Il semble de plus en plus improbable que les rohingyas choisissent ou non de rentrer dans leur pays. La semaine dernière, les gouvernements du Bangladesh et du Myanmar ont renforcé leurs dispositions pour renvoyer les 650 000 Rohingyas qui ont fui la répression militaire.
Le Bangladesh a annoncé lundi que les retours seraient retardés dans l’attente de nouveaux «préparatifs», mais il reste que cet arrangement a été convenu sans consultation préalable des Rohingyas eux-mêmes.
Bien que l’arrangement reconnaisse l’exigence légale que les retours soient volontaires et effectués dans la sécurité et la dignité, il est difficile de voir comment cela pourrait se produire sans une transformation totale de la politique du Myanmar envers les Rohingyas. La non reconnaissance de l’armée du Myanmar concernant les atrocités commises contre les Rohingyas n’inspirent pas confiance dans le fait que le sort des Rohingyas au Myanmar s’améliorera de sitôt. L’armée a, jusqu’à présent, admis avoir tué seulement 10 personnes sur des milliers vraisemblables, et fait toujours référence aux hommes, femmes et enfants tués et torturés dans la répression comme étant des «terroristes».

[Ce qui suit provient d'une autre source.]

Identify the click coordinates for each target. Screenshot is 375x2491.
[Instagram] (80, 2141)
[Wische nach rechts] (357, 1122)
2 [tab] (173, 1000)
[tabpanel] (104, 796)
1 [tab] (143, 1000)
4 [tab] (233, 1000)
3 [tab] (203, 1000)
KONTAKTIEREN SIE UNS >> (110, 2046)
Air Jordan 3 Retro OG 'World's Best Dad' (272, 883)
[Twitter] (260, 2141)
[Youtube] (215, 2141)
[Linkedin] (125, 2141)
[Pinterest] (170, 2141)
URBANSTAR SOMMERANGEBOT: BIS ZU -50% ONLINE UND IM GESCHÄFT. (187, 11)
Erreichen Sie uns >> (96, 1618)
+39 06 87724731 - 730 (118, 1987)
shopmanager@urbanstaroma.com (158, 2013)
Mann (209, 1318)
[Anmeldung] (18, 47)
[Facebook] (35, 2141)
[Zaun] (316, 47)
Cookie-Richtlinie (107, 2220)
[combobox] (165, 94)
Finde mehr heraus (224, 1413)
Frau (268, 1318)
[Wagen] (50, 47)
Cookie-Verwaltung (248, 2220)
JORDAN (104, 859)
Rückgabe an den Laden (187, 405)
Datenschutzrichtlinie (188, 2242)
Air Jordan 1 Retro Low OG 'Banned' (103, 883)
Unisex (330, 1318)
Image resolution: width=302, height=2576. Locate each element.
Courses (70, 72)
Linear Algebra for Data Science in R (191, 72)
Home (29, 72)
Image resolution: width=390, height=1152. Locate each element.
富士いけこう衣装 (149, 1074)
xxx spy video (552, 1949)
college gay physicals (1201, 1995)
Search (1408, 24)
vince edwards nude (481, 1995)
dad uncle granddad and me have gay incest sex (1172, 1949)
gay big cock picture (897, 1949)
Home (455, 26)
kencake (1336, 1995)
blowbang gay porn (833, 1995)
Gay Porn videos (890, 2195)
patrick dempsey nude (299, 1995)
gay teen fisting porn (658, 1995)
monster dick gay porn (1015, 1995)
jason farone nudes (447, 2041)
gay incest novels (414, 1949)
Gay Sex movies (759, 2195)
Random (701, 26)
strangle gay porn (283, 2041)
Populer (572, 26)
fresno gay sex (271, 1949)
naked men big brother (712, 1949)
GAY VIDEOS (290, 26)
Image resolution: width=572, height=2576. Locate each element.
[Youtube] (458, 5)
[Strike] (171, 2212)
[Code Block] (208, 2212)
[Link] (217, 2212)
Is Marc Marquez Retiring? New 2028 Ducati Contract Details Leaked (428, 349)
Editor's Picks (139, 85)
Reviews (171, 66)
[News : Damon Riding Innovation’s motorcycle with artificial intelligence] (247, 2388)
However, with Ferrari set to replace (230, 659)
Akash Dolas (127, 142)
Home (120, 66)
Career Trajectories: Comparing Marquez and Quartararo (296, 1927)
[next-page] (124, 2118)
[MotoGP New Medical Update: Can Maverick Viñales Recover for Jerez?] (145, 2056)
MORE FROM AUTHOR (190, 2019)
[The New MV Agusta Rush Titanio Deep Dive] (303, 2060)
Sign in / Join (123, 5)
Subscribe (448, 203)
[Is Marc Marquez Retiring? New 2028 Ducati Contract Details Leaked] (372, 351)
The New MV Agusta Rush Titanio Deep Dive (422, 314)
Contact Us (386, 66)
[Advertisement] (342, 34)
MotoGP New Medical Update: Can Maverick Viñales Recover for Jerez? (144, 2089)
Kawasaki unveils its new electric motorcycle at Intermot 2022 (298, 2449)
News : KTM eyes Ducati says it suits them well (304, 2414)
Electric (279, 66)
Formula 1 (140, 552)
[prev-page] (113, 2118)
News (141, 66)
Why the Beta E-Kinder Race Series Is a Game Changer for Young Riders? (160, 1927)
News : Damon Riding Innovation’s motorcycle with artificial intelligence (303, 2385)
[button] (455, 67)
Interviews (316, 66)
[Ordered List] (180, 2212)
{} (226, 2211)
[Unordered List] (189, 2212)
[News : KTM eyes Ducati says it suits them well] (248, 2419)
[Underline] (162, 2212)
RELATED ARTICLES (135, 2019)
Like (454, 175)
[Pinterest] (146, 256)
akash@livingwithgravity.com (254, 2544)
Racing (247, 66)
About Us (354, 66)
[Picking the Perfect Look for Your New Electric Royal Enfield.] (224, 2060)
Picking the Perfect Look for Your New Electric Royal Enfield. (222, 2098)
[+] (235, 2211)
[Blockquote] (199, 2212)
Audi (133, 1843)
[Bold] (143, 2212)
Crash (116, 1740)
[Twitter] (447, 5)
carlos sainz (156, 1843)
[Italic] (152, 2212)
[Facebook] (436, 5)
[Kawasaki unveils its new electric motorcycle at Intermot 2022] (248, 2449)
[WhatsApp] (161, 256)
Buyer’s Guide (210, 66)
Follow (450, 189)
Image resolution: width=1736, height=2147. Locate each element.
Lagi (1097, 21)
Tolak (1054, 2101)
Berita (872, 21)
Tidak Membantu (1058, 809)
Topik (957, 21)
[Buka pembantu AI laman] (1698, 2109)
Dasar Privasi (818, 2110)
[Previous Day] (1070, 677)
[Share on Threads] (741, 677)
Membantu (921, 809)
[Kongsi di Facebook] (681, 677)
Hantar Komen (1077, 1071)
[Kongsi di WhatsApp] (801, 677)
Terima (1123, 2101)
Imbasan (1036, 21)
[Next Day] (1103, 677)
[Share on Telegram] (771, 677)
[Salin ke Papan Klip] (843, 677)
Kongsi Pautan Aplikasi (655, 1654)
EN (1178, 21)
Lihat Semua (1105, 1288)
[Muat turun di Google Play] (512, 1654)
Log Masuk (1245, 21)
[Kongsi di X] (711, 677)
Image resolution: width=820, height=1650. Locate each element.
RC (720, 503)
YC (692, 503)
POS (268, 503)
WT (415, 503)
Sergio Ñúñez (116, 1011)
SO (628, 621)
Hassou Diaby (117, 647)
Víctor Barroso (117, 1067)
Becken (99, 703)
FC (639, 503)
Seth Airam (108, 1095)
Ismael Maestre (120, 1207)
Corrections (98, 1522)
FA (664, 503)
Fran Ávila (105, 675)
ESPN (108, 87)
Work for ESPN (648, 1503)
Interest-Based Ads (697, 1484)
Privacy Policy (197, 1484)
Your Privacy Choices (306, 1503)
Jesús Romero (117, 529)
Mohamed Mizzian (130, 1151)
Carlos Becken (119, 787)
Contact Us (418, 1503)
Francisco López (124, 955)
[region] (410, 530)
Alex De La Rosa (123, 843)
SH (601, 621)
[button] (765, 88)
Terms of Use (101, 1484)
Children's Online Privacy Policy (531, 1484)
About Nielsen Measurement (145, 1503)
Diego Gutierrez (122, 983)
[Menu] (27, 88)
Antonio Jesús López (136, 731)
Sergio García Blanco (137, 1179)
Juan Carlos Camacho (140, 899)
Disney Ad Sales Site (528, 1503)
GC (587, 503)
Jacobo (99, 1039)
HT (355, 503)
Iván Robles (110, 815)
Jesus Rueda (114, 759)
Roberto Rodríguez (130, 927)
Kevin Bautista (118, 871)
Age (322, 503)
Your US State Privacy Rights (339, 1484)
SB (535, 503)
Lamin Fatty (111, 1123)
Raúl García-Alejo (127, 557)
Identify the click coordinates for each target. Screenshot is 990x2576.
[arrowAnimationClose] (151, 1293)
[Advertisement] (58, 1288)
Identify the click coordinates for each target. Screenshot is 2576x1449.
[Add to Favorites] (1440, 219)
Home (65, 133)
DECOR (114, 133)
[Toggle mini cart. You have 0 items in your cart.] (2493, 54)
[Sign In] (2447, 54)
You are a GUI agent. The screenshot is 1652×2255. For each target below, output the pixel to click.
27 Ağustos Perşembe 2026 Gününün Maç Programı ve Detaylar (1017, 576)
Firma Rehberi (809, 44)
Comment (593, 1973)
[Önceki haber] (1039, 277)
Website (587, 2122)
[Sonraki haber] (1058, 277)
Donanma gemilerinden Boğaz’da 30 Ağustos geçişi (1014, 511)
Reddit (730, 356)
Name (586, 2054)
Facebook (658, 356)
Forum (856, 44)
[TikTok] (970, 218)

Selon toute vraisemblance, le retour des Rohingyas sera confronté aux mêmes conditions misérables d’apartheid qu’ils ont récemment fui. Des parties spécifiques de l’affaire semblent le confirmer. Par exemple, il stipule que la liberté de mouvement des Rohingyas sera basée sur «la législation et la réglementation existantes» – autrement dit, un retour à un statu quo qui discrimine les Rohingyas, les sépare dans les bidonvilles frappés par la pauvreté et leur interdit de voyager. C’est pourquoi il est si important que les réfugiés eux-mêmes aient leur mot à dire.
Étant donné que de nombreux Rohingyas n’ont plus de maison au Myanmar, les deux gouvernements ont proposé de les transférer dans des camps de transit et des centres d’accueil. A en juger par le fait que quelque 120 000 Rohingyas ont vécu dans des camps de déplacés «temporaires» dans l’État de Rakhine depuis 2012, le déplacement de ceux qui reviennent sera vraisemblablement prolongé de l’autre côté de la frontière.
Le Bangladesh est l’un des pays les plus pauvres du monde et la présence d’environ un million de Rohingyas dans le pays – les derniers arrivants ont rejoint des centaines de milliers de Rohingyas déplacés lors de crises précédentes – a poussé les services et les infrastructures à la rupture.
Le 23 octobre dernier, une conférence d’annonce de contributions de haut niveau organisée à Genève pour recueillir des fonds pour la réponse humanitaire au Bangladesh n’a pas permis d’obtenir le total des fonds demandés. Aucun des fonds promis ne servira à financer les besoins d’infrastructure du Bangladesh et, de toute façon, il est uniquement conçu pour couvrir les besoins les plus fondamentaux des réfugiés – nourriture et logement – et seulement pour six mois. Au début du printemps, le Bangladesh sera de retour à la case départ. D’autres pays doivent d’urgence s’engager à soutenir le Bangladesh, financièrement et autrement, pour continuer à accueillir les demandeurs d’asile.
Le peu de soutien de la communauté internationale envers les Rohingyas n’est pas une nouvelle histoire. En 2015, des milliers de Rohingyas ont passé des mois bloqués dans des bateaux dans la mer d’Andaman, après avoir été rejetés à plusieurs reprises par les autorités côtières en Indonésie , en Thaïlande et en Malaisie. En septembre dernier, au plus fort de la répression militaire, l’Australie a tenté de soudoyer les réfugiés rohingyas dans son centre de détention de l’île de Manus afin qu’ils retournent au Myanmar.
Les réfugiés Rohingya ont un droit inaliénable de retourner au Myanmar. Cela signifie que toute personne qui souhaite revenir en vertu de l’accord devrait être en mesure de le faire. Le Bangladesh et le Myanmar doivent faciliter ces retours et, une fois au Myanmar, les autorités sont tenues de protéger leurs droits humains. Mais avant tout retour parrainé par l’État, le Myanmar a besoin d’effectuer un changement fondamental dans la façon dont il traite les Rohingyas, démanteler le système d’apartheid dans lequel vivent les musulmans et engager à assurer la responsabilité des crimes passés commis par les forces de sécurité.
Jusqu’à ce que cela se produise, les retours parrainés par l’État au Myanmar ne peuvent pas vraiment être considérés comme volontaires.